## [REQUIRED TASK]
Return the lines of the material below verbatim, starting at the line that contains "You are a computer-use agent." and ending at the end of the material, both ends included. Leave the pictures out of your answer.

## [RAW DATA]
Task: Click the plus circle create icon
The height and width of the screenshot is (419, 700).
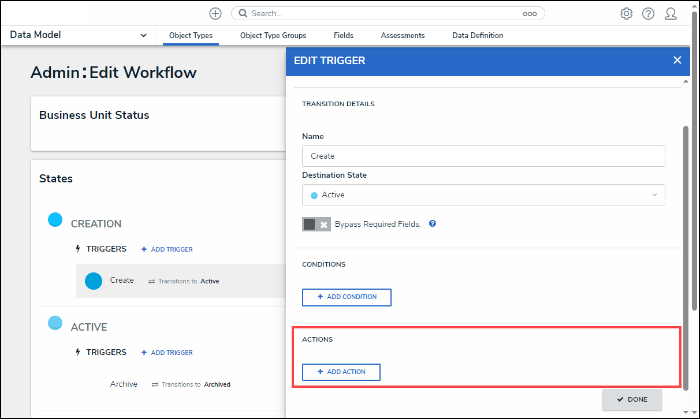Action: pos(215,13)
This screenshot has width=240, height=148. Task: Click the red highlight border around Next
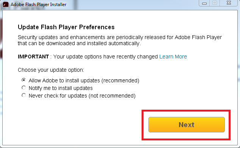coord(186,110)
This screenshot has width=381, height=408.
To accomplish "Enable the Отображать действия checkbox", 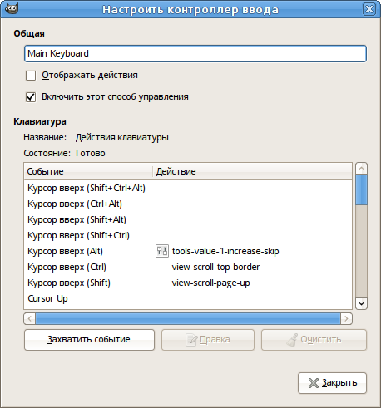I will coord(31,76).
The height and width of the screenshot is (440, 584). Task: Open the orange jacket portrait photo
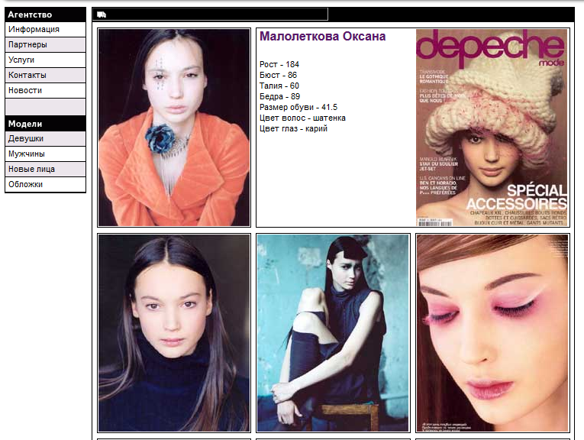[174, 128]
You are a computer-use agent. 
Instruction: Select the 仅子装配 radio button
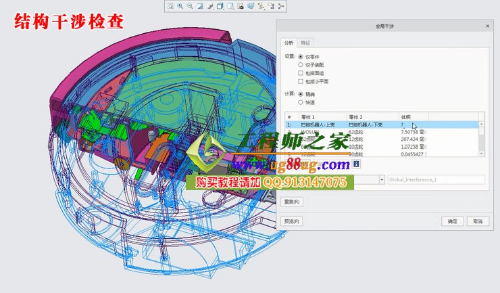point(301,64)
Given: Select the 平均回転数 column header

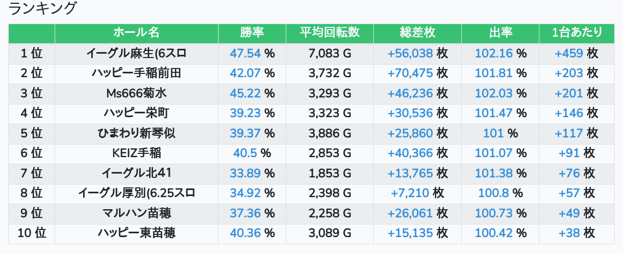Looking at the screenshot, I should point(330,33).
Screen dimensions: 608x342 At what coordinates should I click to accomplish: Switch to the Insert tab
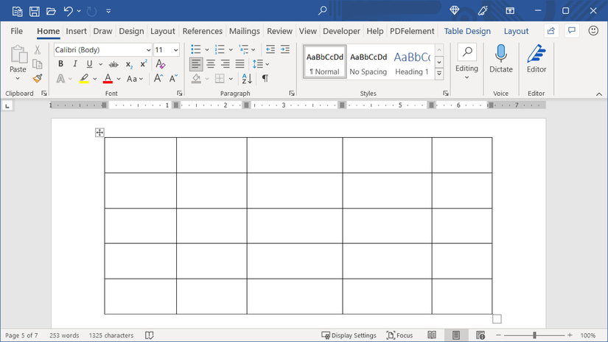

## [FINISHED ANSWER]
You are a computer-use agent. 
Instruction: Select the 仅子装配 radio button
point(301,64)
Given: Select the 平均回転数 column header

Looking at the screenshot, I should point(330,33).
Screen dimensions: 608x342 At what coordinates should I click to accomplish: Switch to the Insert tab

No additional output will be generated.